It’s time to give your skin the same seasonal attention you give your rotating wardrobe and ever-changing coffee order. And if you’re one of the millions of Americans affected by eczema—the chronic skin condition caused by an overactive immune system that results in irritation and itch—a seasonal approach to care is essential. Why? Because “environmental conditions, as well as seasonal activities … can have a significant impact on the condition of the skin,” says board-certified dermatologist Hadley King, MD, FAAD.
It doesn’t take much to tailor your seasonal eczema care to your environment. Check out Dr. King’s recommendations to keep your eczema flare-ups at bay, whether you’re living through a polar vortex or a serious heat wave. And remember: If your symptoms persist despite these tips, consult your dermatologist for treatment options.
How to care for seasonal eczema in cold weather
The chilliest time of the year brings a cozy cast of characters: fuzzy socks, an array of balsam-fir candles, and a comforting crockpot lineup. It can also bring on dry skin and an eczema flare or two.

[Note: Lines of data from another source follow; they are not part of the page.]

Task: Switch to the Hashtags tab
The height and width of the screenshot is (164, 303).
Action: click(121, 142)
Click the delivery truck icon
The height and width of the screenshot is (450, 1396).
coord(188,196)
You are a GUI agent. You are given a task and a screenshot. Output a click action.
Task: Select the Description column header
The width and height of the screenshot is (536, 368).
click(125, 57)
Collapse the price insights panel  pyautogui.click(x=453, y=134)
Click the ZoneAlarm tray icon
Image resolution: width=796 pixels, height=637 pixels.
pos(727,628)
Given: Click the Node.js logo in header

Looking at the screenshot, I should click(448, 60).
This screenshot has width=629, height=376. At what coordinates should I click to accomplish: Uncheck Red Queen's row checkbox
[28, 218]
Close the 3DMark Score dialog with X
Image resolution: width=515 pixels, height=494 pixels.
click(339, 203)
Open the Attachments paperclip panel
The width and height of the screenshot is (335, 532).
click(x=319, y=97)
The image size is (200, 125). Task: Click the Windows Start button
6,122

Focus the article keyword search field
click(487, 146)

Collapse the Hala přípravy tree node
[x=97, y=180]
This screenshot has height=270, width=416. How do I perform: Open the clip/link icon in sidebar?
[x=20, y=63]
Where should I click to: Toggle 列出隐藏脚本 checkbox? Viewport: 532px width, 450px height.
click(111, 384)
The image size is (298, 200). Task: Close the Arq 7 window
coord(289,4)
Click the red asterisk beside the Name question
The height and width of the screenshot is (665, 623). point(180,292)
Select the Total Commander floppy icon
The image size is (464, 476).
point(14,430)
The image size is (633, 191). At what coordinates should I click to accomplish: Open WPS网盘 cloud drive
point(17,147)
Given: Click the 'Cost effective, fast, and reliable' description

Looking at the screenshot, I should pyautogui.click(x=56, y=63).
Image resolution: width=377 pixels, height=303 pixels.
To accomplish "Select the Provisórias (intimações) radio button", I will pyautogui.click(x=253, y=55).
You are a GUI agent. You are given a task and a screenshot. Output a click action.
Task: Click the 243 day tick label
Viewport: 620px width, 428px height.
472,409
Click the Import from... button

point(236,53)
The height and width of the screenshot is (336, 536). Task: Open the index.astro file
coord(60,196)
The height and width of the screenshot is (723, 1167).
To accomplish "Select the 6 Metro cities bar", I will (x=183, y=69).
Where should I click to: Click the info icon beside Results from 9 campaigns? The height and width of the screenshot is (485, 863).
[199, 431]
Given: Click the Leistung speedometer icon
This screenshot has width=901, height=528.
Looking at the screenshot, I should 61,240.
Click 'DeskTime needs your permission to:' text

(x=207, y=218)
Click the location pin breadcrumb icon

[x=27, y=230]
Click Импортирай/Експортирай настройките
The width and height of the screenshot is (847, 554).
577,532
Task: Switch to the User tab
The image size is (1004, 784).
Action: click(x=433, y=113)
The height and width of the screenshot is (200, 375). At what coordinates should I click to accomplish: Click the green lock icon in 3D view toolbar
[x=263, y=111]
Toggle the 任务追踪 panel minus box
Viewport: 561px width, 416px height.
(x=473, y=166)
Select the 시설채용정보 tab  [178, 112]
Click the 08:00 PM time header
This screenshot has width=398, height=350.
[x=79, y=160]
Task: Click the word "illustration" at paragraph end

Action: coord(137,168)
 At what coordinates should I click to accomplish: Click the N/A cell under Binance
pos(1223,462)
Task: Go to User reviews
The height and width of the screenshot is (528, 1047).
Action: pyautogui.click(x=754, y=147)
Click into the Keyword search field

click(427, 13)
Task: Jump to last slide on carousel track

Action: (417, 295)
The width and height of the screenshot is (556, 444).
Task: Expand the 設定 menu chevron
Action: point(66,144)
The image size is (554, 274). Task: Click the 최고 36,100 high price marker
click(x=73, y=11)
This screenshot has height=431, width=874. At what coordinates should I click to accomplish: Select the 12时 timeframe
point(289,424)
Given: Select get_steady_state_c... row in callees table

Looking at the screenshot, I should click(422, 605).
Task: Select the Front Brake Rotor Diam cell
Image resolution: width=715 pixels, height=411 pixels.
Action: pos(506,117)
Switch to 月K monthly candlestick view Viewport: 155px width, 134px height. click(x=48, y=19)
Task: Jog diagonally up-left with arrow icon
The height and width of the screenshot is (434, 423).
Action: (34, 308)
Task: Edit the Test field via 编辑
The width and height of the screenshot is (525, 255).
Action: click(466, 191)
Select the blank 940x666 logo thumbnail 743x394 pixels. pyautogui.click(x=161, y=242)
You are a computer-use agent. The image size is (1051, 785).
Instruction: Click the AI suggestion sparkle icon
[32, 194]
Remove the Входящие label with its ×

“Cold temperatures, low humidity, and brisk winds, along with dry heat from heaters, can really dry out our skin because more moisture is lost into the air from our skin in these conditions,” Dr. King says. While there’s no way to avoid adverse weather (if only) and no cure for eczema, there are plenty of simple strategies to help control your symptoms, she says.
First and foremost, moisturize. “Moisturizers are important during all seasons, but particularly when the environment is drier,” Dr. King says. Lather up multiple times each day with her hydration trifecta: humectants like hyaluronic acid and glycerin, emollients like squalene and ceramides, and occlusives like mineral oil and beeswax. This combination helps bind water into your skin’s outermost layer, improve your skin’s texture and appearance, and form a protective barrier that blocks water loss and retains moisture.
Alongside a lotion lineup, Dr. King recommends rethinking your shower routine during the winter. “Long or frequent baths and showers, particularly in hot water, can dry out the skin because they remove protective oils naturally produced by the skin,” she says. “These oils form a protective barrier to help lock in moisture and protect us from harsh environmental conditions.” So aim for under eight minutes, no more than once a day, and cleanse with lukewarm water and gentle soaps.
Gentle applies to your laundry caddy, too—harsh soaps and detergents are formulated to remove oil, which can exacerbate drying effects. So check out your labels before doing your next load. And in the meantime, keep a humidifier running for consistent moisture in the air, all season long.
How to care for seasonal eczema in warm weather
Eczema care looks a little different during the toastiest days of the year—but it’s just as important as your winter routine. “Although winter flares are more common, many people experience summer flares too,” Dr. King says.
Increased humidity means your skin can maintain hydration a bit better, but your moisturizing habit shouldn’t shift much. Dr. King still recommends that combo of humectants, emollients, and occlusives, but you can try swapping the heavy stuff for lighter formulations, which are super effective when the weather’s warm.
You also don't want to overdo it on the humidity, as too much moisture in the air can trigger sweat, which can also be drying to the skin. In fact, Dr. King says sweat and swimming pools are two of the biggest warm-weather triggers for eczema flares, since both can dry out your skin and cause irritation.
“Avoid hot and humid conditions” when possible, Dr. King says. “Wear light, breathable fabrics and/or sweat-wicking fabrics, and use a fan or air conditioning when needed.” Also, try to shower and moisturize immediately following a sweaty activity or pool time.
And everything in between
When temps are mild between extreme-weather seasons, it’s easy to forget about your established routines. Maintaining your seasonal eczema care during these transition times will set you up for softer, less irritated skin year-round.
As the snow melts and things start to bloom, humidity in the air increases. For happy and healthy skin all spring, begin to transition to lighter moisturizers and gentle exfoliants. “Exfoliation…removes the buildup of dead skin cells, so the skin can better absorb good, moisturizing ingredients,” Dr. King says. To avoid any skin-barrier damage, she recommends gentle formulations like low-strength chemical or minimally abrasive physical exfoliants in a moisturizing base, no more than once or twice a week.
And as summer turns to fall, “heavier moisturizers [become] more important,” Dr. King says. Use humectants, emollients, and occlusives more frequently, and pump your humidifier as you cozy up with the season’s first sips of pumpkin spice. No one’s judging if it’s barely Labor Day.